● Work to be completed
Replace "coordinates" with "position" in the entries from the line with "Image resolution: width=1564" up to and including the line with "This screenshot has width=1366, height=768.", leaving everything else unchanged. Give back only those lines.

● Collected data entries
"""
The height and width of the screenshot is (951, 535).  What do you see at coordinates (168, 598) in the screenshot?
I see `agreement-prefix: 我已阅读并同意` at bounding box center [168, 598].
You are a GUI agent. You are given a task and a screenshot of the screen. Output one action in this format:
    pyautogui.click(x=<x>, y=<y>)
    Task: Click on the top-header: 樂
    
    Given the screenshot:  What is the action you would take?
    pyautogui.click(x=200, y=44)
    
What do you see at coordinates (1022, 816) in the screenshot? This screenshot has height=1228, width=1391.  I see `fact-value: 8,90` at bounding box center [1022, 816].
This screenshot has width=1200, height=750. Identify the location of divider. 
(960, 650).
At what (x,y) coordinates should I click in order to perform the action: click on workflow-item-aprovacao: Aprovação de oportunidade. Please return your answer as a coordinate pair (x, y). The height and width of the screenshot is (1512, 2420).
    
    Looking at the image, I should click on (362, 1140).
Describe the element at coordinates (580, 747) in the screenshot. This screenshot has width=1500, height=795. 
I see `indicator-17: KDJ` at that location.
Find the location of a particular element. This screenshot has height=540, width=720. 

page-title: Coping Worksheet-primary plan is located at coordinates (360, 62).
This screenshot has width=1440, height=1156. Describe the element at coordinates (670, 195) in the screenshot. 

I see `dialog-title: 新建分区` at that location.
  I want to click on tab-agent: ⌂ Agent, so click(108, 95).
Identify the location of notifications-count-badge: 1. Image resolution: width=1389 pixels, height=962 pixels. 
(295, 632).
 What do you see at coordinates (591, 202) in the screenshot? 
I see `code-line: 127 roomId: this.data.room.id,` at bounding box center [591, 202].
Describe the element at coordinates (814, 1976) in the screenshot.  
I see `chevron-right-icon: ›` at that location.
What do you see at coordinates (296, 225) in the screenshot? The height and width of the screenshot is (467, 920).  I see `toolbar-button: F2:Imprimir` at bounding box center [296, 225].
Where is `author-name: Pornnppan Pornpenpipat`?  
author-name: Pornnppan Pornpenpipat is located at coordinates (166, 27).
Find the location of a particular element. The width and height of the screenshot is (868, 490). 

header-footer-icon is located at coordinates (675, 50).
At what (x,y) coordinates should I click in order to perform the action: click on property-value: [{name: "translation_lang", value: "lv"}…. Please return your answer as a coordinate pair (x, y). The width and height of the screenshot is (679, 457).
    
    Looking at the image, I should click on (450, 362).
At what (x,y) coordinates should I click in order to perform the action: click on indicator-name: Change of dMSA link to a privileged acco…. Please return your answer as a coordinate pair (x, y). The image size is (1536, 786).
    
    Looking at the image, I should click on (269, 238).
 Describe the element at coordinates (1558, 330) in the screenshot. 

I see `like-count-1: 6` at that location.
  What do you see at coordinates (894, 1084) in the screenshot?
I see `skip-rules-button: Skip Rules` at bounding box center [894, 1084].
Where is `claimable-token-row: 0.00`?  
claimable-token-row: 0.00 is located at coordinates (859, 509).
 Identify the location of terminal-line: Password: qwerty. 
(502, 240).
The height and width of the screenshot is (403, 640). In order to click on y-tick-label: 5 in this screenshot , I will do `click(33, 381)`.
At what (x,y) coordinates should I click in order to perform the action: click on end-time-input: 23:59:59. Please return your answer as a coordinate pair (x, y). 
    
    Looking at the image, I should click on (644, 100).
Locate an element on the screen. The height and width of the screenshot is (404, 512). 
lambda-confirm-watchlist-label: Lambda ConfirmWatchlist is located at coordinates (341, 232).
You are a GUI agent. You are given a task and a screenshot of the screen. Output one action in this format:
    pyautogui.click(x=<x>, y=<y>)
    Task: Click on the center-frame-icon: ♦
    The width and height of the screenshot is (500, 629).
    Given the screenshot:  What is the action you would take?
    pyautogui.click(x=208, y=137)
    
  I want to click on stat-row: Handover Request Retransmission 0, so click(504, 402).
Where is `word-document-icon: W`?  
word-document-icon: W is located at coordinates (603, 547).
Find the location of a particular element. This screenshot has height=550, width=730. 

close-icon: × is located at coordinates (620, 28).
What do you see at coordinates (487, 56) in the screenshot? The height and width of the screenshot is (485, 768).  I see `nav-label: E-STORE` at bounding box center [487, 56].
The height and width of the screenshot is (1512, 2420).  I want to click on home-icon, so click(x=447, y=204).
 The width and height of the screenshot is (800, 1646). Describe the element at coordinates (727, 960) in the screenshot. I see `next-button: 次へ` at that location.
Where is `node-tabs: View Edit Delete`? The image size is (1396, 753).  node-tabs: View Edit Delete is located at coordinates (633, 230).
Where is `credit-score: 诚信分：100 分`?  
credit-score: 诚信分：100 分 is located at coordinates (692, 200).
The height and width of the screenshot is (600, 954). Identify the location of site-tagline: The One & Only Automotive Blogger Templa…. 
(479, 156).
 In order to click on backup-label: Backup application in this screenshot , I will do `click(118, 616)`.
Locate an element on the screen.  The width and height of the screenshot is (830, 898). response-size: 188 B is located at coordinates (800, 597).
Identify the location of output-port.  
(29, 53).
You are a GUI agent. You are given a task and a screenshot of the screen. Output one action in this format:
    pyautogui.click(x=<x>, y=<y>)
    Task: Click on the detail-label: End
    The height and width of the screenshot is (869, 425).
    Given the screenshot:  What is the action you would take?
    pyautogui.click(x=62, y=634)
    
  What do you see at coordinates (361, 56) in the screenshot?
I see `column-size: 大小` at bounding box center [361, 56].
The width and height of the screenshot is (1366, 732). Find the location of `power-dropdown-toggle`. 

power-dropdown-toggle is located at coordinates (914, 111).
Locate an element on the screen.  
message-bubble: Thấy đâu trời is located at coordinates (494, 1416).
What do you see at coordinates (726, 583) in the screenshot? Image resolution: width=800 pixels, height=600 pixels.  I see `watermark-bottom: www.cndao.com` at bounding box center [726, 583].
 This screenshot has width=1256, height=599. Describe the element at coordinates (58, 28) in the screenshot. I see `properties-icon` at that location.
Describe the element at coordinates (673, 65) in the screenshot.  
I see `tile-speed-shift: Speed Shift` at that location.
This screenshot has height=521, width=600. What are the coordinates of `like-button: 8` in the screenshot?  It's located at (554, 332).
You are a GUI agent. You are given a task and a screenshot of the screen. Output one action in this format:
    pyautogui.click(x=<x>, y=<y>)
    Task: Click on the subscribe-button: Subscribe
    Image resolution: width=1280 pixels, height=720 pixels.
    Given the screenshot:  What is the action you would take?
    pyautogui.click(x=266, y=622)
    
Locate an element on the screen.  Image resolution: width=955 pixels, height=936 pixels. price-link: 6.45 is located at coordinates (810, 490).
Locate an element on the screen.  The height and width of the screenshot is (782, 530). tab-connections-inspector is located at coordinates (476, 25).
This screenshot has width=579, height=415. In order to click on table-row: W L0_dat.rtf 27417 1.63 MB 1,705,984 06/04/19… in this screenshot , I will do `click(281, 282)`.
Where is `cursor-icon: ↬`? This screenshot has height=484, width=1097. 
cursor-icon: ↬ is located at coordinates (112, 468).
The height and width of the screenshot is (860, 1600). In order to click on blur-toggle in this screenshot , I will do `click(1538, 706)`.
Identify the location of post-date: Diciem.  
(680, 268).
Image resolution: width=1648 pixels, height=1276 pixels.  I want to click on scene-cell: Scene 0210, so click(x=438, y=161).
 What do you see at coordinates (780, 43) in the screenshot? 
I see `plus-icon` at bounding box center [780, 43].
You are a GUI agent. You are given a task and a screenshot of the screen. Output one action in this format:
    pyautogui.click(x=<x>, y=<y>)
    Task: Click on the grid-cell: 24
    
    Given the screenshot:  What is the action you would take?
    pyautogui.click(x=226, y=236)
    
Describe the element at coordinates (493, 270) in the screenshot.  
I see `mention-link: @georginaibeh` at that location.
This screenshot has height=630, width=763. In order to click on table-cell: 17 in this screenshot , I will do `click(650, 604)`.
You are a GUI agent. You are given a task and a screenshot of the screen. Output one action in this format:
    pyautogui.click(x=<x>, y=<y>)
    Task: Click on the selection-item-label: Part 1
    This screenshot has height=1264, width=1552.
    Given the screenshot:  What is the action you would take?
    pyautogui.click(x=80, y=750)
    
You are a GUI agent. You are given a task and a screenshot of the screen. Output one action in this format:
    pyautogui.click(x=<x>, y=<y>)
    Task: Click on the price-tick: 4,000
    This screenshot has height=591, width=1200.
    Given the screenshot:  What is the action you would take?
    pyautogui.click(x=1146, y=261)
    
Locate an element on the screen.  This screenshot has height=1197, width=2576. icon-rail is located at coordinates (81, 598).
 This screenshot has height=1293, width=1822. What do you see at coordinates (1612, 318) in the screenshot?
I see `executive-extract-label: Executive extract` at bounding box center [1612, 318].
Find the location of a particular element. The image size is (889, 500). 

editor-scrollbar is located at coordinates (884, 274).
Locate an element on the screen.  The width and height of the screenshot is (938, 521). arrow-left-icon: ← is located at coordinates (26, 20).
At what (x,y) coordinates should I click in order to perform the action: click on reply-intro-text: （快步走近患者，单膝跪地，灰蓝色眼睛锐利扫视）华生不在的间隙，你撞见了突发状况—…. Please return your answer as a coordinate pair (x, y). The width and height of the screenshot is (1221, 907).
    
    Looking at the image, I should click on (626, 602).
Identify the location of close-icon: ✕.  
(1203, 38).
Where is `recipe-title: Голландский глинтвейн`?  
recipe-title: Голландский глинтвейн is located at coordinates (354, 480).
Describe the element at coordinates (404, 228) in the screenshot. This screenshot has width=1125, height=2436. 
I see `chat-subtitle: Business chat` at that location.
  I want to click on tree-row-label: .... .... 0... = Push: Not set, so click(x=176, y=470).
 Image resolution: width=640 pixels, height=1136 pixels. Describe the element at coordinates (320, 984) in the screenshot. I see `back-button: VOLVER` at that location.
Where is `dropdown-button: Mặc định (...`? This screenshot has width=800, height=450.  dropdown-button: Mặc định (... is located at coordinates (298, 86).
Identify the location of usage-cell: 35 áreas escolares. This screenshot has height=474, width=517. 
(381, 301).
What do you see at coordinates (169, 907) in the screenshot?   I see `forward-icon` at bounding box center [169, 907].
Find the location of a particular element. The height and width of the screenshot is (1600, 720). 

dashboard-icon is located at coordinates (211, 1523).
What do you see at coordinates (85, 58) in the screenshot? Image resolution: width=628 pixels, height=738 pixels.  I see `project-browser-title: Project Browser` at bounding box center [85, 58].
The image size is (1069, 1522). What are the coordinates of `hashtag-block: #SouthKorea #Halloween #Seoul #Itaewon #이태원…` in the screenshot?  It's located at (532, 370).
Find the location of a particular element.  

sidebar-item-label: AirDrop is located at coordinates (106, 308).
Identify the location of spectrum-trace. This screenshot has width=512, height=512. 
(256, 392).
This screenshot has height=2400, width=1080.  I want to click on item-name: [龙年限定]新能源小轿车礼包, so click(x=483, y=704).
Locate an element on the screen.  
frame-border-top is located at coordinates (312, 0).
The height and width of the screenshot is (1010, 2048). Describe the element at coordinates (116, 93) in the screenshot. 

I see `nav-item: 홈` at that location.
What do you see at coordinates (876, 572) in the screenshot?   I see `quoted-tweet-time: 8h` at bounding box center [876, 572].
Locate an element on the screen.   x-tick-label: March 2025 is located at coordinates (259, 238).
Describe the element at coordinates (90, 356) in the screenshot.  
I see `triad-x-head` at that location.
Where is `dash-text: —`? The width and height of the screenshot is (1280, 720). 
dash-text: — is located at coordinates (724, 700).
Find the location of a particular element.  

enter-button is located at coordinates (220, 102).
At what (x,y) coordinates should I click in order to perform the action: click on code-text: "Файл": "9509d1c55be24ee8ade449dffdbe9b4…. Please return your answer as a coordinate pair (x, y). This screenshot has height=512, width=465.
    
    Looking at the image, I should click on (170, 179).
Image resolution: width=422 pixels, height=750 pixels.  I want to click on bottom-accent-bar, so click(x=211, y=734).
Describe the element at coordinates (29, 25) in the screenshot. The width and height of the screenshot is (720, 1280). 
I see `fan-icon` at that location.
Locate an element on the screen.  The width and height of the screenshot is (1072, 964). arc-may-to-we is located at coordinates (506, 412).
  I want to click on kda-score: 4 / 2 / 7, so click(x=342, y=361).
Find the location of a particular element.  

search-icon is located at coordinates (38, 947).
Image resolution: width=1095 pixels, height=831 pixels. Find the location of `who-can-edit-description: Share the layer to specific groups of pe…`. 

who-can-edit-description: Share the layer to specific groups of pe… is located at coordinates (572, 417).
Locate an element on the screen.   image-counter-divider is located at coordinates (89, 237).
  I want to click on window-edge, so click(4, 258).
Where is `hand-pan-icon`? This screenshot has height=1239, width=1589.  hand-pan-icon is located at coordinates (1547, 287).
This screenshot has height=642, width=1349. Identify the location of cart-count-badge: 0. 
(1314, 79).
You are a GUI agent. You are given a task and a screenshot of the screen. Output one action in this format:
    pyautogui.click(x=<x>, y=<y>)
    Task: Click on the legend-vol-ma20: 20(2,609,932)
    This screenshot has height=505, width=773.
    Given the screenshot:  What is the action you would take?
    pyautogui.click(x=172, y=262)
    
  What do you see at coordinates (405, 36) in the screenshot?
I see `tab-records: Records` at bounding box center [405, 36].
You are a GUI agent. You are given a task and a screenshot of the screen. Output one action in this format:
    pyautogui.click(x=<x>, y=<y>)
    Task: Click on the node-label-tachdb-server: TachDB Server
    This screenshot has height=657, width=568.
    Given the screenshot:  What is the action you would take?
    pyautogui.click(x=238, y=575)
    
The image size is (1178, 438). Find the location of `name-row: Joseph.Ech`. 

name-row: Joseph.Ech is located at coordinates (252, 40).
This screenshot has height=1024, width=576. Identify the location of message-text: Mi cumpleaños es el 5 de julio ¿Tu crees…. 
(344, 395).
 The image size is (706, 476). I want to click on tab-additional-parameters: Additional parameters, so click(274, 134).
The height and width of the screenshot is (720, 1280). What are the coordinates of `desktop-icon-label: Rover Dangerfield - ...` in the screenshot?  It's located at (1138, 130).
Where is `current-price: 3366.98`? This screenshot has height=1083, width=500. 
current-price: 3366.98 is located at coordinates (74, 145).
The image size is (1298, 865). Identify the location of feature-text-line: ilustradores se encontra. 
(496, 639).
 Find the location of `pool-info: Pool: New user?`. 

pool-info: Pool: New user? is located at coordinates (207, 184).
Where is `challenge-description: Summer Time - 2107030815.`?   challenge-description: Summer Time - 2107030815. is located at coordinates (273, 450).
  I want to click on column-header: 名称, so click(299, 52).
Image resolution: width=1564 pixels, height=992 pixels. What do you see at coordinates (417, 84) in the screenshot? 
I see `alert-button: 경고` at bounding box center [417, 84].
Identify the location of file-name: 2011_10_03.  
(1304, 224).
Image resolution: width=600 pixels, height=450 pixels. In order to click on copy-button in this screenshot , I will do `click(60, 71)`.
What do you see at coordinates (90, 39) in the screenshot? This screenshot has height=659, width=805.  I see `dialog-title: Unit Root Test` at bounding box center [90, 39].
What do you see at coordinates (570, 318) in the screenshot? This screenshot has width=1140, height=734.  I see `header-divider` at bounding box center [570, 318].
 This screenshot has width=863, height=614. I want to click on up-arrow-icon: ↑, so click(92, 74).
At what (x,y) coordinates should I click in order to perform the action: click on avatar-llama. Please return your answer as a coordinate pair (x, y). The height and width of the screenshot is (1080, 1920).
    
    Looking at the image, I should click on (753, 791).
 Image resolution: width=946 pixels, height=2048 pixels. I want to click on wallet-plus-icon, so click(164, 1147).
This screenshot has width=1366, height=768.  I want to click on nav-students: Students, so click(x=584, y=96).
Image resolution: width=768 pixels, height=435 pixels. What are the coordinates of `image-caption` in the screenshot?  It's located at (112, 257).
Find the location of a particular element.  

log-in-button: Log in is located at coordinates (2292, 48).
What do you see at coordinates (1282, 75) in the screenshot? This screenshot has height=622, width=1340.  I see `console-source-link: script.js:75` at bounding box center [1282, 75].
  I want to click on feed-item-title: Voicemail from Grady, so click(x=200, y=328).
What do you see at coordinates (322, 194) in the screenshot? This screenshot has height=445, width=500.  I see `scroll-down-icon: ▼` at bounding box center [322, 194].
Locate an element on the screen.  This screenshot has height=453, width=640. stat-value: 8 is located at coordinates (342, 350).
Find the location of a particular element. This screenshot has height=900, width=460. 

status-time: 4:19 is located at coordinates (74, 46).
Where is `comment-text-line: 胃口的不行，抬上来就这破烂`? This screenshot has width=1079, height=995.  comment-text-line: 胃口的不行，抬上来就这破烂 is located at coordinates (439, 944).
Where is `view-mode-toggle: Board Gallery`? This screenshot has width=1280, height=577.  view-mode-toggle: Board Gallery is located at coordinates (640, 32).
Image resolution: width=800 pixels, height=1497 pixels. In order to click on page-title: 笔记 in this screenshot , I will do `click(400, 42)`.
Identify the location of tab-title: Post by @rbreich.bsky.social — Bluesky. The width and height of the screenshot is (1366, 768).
"""
● Reply
Image resolution: width=1564 pixels, height=992 pixels. What do you see at position (417, 84) in the screenshot? 
I see `alert-button: 경고` at bounding box center [417, 84].
Identify the location of file-name: 2011_10_03.  
(1304, 224).
Image resolution: width=600 pixels, height=450 pixels. In order to click on copy-button in this screenshot , I will do `click(60, 71)`.
What do you see at position (90, 39) in the screenshot? This screenshot has height=659, width=805.  I see `dialog-title: Unit Root Test` at bounding box center [90, 39].
What do you see at position (570, 318) in the screenshot? This screenshot has width=1140, height=734.  I see `header-divider` at bounding box center [570, 318].
 This screenshot has width=863, height=614. I want to click on up-arrow-icon: ↑, so click(92, 74).
At what (x,y) position should I click in order to perform the action: click on avatar-llama. Please return your answer as a coordinate pair (x, y). The height and width of the screenshot is (1080, 1920).
    
    Looking at the image, I should click on (753, 791).
 Image resolution: width=946 pixels, height=2048 pixels. I want to click on wallet-plus-icon, so click(164, 1147).
This screenshot has width=1366, height=768.  I want to click on nav-students: Students, so click(x=584, y=96).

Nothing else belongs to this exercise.